Just one day after Citigroup wowed Wall Street with solid quarterly earnings, CEO Vikram Pandit said Tuesday he is stepping down, ending his tumultuous five-year reign atop what's been deemed the world's financial supermarket.
The surprising shakeup came as Pandit's 2011 compensation remained a sticking point for shareholders, who earlier this year voted against his $15 million pay package -- an issue Citigroup's board of directors has yet to publicly address.
With Pandit's departure, Citigroup's board named Michael Corbat, a 29-year veteran of the bank, as the new CEO.
Corbat most recently headed Citigroup's operations in Europe, the Middle East and Africa. Prior to that assignment, he served as the head of Citi Holdings.
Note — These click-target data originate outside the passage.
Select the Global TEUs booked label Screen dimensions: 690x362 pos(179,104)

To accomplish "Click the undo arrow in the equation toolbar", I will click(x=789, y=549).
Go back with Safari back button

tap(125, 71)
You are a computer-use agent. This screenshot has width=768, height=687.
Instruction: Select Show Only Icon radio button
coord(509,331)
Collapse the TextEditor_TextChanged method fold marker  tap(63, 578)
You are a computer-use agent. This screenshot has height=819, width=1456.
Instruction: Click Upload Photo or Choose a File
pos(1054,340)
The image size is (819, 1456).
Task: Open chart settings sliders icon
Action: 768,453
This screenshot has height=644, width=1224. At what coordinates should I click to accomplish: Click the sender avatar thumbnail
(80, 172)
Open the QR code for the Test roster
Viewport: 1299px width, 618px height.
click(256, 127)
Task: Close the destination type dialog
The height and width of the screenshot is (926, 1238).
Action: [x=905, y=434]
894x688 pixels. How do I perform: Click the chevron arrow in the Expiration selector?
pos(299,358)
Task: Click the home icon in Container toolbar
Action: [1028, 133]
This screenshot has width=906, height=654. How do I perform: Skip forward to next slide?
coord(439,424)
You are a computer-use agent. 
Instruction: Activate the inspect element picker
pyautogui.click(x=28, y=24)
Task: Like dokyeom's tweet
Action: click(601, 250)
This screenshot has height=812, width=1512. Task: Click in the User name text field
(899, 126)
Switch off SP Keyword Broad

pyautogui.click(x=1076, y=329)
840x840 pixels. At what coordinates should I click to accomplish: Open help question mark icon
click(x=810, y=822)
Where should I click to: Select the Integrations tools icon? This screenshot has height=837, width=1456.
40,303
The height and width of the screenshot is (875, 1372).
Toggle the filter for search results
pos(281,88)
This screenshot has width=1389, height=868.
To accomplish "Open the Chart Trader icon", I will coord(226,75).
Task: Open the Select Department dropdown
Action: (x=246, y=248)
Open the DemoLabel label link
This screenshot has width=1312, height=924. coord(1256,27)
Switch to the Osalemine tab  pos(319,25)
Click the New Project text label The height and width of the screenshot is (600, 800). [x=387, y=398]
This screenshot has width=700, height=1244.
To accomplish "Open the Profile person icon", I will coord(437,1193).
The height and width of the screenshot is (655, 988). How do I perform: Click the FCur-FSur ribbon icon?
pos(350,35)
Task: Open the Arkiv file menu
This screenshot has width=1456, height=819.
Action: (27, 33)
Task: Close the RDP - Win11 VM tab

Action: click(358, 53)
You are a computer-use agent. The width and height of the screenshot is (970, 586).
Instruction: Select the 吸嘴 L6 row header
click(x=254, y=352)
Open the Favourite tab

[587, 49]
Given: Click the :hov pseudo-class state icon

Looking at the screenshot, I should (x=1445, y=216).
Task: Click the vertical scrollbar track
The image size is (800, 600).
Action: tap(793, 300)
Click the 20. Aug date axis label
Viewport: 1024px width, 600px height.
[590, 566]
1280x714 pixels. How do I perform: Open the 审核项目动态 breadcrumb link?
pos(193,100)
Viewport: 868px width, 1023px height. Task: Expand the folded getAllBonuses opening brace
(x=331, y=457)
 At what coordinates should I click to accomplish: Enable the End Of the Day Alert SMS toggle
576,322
Citi Holdings was the unit that held the bank's so-called bad mortgage assets, which it has been slowly selling off since early 2009. Corbat helped facilitate the sale of more than $500 billion of troubled assets, according to Citigroup.
Citigroup's president, John Havens, also resigned on Tuesday. Havens had been expected to retire by year's end, but he accelerated his plans once he was aware of Pandit's timing, a source close to the bank said.
Citigroup Chairman Michael O'Neill said on Tuesday that Pandit announced his resignation, and the board accepted. "In contrast to speculation, there's no strategic, regulatory or operating issues that precipitated his resignation," he added.
Moody's affirmed its rating on Citigroup following the news but downgraded the firm's ratings outlook from stable to negative, citing the risk that "this unexpected management change will negatively affect Citigroup's ongoing efforts to install improved risk management practices throughout the firm."
Citigroup is the world's third largest bank by assets, following only JPMorgan Chase ( and )Bank of America (. )
Citigroup ('s shares closed 1.5% higher. On Monday, the bank's stock had rallied more than 4% after the bank announced third quarter results. Its shares are up 39% this year. )
"Mike is the right person to tackle the difficult challenges ahead," Pandit said in a statement. "Citigroup is well-positioned for continued profitability and growth, having refocused the franchise on the basics of banking."
Sheila Bair, the former head of the FDIC, praised Corbat and called the bank's decision to elevate him a "positive sign that the board is taking responsibility." In her recently released account of the financial crisis, Bull By the Horns, Bair called Pandit a "poor choice" to "clean up the mess at Citigroup."
Corbat also drew plaudits from Sandy Weill, the man who created Citigroup by buying up and integrating a host of banks and brokerage firms during the 1990s and early 2000s. "I know Mike Corbat very well, " Weill wrote in a statement. "He will be a good leader for the team in the future."
Pandit's time at Citigroup has been marked by seemingly unending drama and a nearly 90% drop in the company's share price. While the stock prices of all major banks are down from before the crisis, Citigroup's stock has fared worst.
Most recently, shareholders voted down his $15 million pay package from 2011. On Monday, the bank's executives declined to comment on what steps the board would take to change Pandit's compensation. He had already received $7 million in cash, and had $8 million due in restricted stock and cash. A bank spokesperson declined to comment on the issue Tuesday.
Pandit inherited a troubled bank at the end of 2007. His predecessor, Chuck Prince, had aggressively sought to increase Citigroup's market share in subprime mortgages and housing, ignoring signs of trouble in the market.
Nine months into Pandit's tenure, in October 2008, Citigroup was forced to take roughly $48 billion in funds from the Treasury Department to stay afloat. Citigroup was ultimately one of the largest recipients of TARP bailout funding.
The board's announcement Tuesday was particularly surprising to investors because Monday's report on third quarter earnings offered a preview at what a healthy Citigroup could look like.